Exercise data
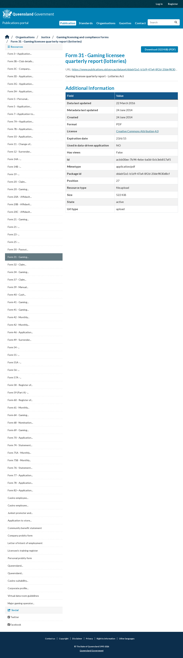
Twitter (13, 617)
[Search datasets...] (164, 22)
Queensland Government (91, 650)
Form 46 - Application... (20, 332)
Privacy (89, 638)
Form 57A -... (14, 377)
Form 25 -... (13, 241)
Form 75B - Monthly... (19, 460)
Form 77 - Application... (20, 475)
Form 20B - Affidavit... (19, 204)
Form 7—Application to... (21, 113)
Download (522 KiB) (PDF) (160, 49)
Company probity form (20, 535)
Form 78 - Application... (20, 482)
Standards (86, 23)
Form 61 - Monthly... (18, 407)
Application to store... (20, 520)
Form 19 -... (13, 174)
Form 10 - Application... (20, 136)
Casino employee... (18, 497)
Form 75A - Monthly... (19, 452)
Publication (67, 23)
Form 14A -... (14, 159)
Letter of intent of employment (25, 543)
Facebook (14, 624)
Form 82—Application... (20, 490)
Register (173, 4)
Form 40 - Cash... (17, 294)
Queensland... (15, 565)
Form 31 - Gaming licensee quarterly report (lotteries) (46, 41)
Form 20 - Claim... (17, 181)
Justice (45, 37)
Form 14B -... (14, 166)
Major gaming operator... (21, 603)
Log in (159, 4)
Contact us (50, 638)
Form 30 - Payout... (18, 249)
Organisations (105, 23)
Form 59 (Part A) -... (18, 392)
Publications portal (15, 23)
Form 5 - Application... (19, 106)
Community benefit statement (25, 527)
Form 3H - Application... (20, 91)
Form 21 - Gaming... (18, 219)
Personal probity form (20, 558)
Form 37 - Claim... (17, 279)
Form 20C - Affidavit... (20, 211)
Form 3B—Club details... (21, 61)
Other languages (127, 638)
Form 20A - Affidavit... (20, 196)
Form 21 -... (13, 226)
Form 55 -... (13, 354)
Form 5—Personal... (18, 98)
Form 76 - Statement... (20, 467)
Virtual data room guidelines (23, 595)
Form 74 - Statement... (20, 445)
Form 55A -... (14, 362)
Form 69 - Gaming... (18, 430)
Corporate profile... (18, 588)
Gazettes (125, 23)
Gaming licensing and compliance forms (82, 37)
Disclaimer (77, 638)
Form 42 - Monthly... (18, 317)
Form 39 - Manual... (18, 287)
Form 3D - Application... (20, 76)
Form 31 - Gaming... (18, 256)
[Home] (7, 37)
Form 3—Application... (20, 53)
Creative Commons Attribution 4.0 (137, 131)
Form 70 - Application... (20, 437)
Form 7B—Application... (20, 128)
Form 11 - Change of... (20, 144)
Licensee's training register (23, 550)
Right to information (106, 638)
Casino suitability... (18, 580)
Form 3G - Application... (20, 83)
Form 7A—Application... (20, 121)
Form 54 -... (13, 347)
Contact (140, 23)
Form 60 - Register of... (20, 400)
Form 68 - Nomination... (20, 422)
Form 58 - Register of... (20, 384)
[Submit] (175, 22)
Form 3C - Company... (19, 68)
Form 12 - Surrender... (19, 151)
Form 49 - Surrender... (19, 339)
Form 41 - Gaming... (18, 302)
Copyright (63, 638)
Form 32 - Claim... (17, 264)
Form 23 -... (13, 234)
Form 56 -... (13, 369)
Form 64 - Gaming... (18, 415)
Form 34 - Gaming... (18, 272)
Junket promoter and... (20, 512)
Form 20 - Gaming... (18, 189)
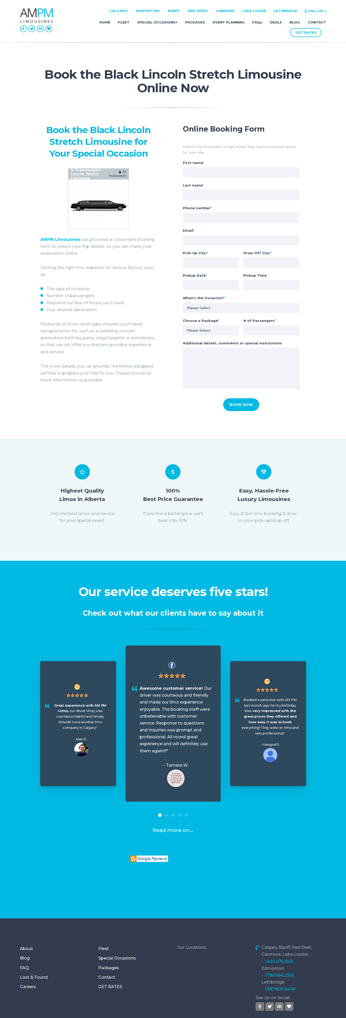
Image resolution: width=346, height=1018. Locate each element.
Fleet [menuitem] (103, 915)
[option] (173, 724)
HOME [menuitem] (104, 22)
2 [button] (166, 815)
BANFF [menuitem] (174, 11)
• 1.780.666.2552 (277, 941)
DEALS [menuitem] (276, 22)
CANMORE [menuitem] (225, 11)
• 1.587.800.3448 (278, 955)
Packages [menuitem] (108, 934)
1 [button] (160, 815)
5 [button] (186, 815)
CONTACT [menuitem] (317, 22)
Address (141, 1008)
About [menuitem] (26, 915)
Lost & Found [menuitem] (34, 943)
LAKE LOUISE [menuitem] (254, 11)
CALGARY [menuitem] (118, 11)
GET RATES (305, 32)
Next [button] (334, 727)
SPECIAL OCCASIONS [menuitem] (157, 22)
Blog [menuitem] (25, 924)
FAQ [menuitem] (24, 934)
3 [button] (173, 815)
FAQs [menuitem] (257, 22)
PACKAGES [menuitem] (195, 22)
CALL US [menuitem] (315, 11)
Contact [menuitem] (106, 943)
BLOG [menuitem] (295, 22)
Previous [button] (11, 727)
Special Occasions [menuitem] (117, 924)
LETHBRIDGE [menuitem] (285, 11)
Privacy (276, 1008)
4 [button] (180, 815)
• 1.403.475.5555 (277, 928)
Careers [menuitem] (28, 953)
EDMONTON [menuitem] (148, 11)
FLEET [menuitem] (123, 22)
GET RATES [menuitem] (110, 953)
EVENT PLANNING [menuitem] (229, 22)
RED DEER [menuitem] (198, 11)
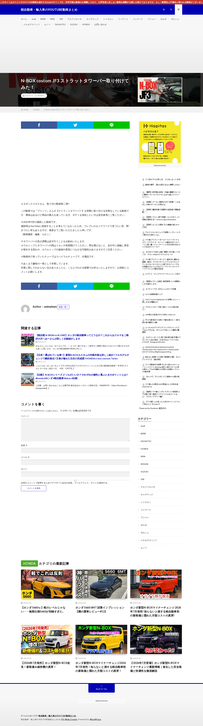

Task to complete
Copy every one of the records above word for word, leaving out the pictures.

Answer to the exercise
Twitter (13, 617)
[Search datasets...] (164, 22)
Queensland Government (91, 650)
Form 46 - Application... (20, 332)
Privacy (89, 638)
Form 57A -... (14, 377)
Form 25 -... (13, 241)
Form 75B - Monthly... (19, 460)
Form 77 - Application... (20, 475)
Form 20B - Affidavit... (19, 204)
Form 7—Application to... (21, 113)
Download (522 KiB) (PDF) (160, 49)
Company probity form (20, 535)
Form 78 - Application... (20, 482)
Standards (86, 23)
Form 61 - Monthly... (18, 407)
Application to store... (20, 520)
Form 19 -... (13, 174)
Form 10 - Application... (20, 136)
Casino employee... (18, 497)
Form 75A - Monthly... (19, 452)
Publication (67, 23)
Form 14A -... (14, 159)
Letter of intent of employment (25, 543)
Facebook (14, 624)
Form 82—Application... (20, 490)
Register (173, 4)
Form 40 - Cash... (17, 294)
Queensland... (15, 565)
Form 31 - Gaming licensee quarterly report (lotteries) (46, 41)
Form 20 - Claim... (17, 181)
Justice (45, 37)
Form 14B -... (14, 166)
Major gaming operator... (21, 603)
Log in (159, 4)
Contact us (50, 638)
Form 30 - Payout... (18, 249)
Organisations (105, 23)
Form 59 (Part A) -... (18, 392)
Publications portal (15, 23)
Form 5 - Application... (19, 106)
Community benefit statement (25, 527)
Form 3H - Application... (20, 91)
Form 21 - Gaming... (18, 219)
Personal probity form (20, 558)
Form 37 - Claim... (17, 279)
Form 20C - Affidavit... (20, 211)
Form 3B—Club details... (21, 61)
Other languages (127, 638)
Form 20A - Affidavit... (20, 196)
Form 21 -... (13, 226)
Form 55 -... (13, 354)
Form 5—Personal... (18, 98)
Form 76 - Statement... (20, 467)
Virtual data room guidelines (23, 595)
Form 74 - Statement... (20, 445)
Form 55A -... (14, 362)
Form 69 - Gaming... (18, 430)
Corporate profile... (18, 588)
Gazettes (125, 23)
Gaming licensing and compliance forms (82, 37)
Disclaimer (77, 638)
Form 42 - Monthly... (18, 317)
Form 39 - Manual... (18, 287)
Form 3D - Application... (20, 76)
Form 31 - Gaming... (18, 256)
[Home] (7, 37)
Form 3—Application... (20, 53)
Creative Commons Attribution 4.0 (137, 131)
Form 70 - Application... (20, 437)
Form 7B—Application... (20, 128)
Form 11 - Change of... (20, 144)
Licensee's training register (23, 550)
Right to information (106, 638)
Casino suitability... (18, 580)
Form 3G - Application... (20, 83)
Form 7A—Application... (20, 121)
Form 54 -... (13, 347)
Contact (140, 23)
Form 60 - Register of... (20, 400)
Form 68 - Nomination... (20, 422)
Form 58 - Register of... (20, 384)
[Submit] (175, 22)
Form 3C - Company... (19, 68)
Form 12 - Surrender... (19, 151)
Form 49 - Surrender... (19, 339)
Form 41 - Gaming... (18, 302)
Copyright (63, 638)
Form 32 - Claim... (17, 264)
Form 23 -... (13, 234)
Form 56 -... (13, 369)
Form 64 - Gaming... (18, 415)
Form 34 - Gaming... (18, 272)
Junket promoter and... (20, 512)
Form 20 - Gaming... (18, 189)
Image resolution: width=346, height=1018. Locate each element.
Fleet [menuitem] (103, 915)
[option] (173, 724)
HOME [menuitem] (104, 22)
2 [button] (166, 815)
BANFF [menuitem] (174, 11)
• 1.780.666.2552 (277, 941)
DEALS [menuitem] (276, 22)
CANMORE [menuitem] (225, 11)
• 1.587.800.3448 (278, 955)
Packages [menuitem] (108, 934)
1 [button] (160, 815)
5 [button] (186, 815)
CONTACT [menuitem] (317, 22)
Address (141, 1008)
About [menuitem] (26, 915)
Lost & Found [menuitem] (34, 943)
LAKE LOUISE [menuitem] (254, 11)
CALGARY [menuitem] (118, 11)
GET RATES (305, 32)
Next [button] (334, 727)
SPECIAL OCCASIONS [menuitem] (157, 22)
Blog [menuitem] (25, 924)
FAQ [menuitem] (24, 934)
3 [button] (173, 815)
FAQs [menuitem] (257, 22)
PACKAGES [menuitem] (195, 22)
CALL US [menuitem] (315, 11)
Contact [menuitem] (106, 943)
BLOG [menuitem] (295, 22)
Previous [button] (11, 727)
Special Occasions [menuitem] (117, 924)
LETHBRIDGE [menuitem] (285, 11)
Privacy (276, 1008)
4 [button] (180, 815)
• 1.403.475.5555 (277, 928)
Careers [menuitem] (28, 953)
EDMONTON [menuitem] (148, 11)
FLEET [menuitem] (123, 22)
GET RATES [menuitem] (110, 953)
EVENT PLANNING [menuitem] (229, 22)
RED DEER [menuitem] (198, 11)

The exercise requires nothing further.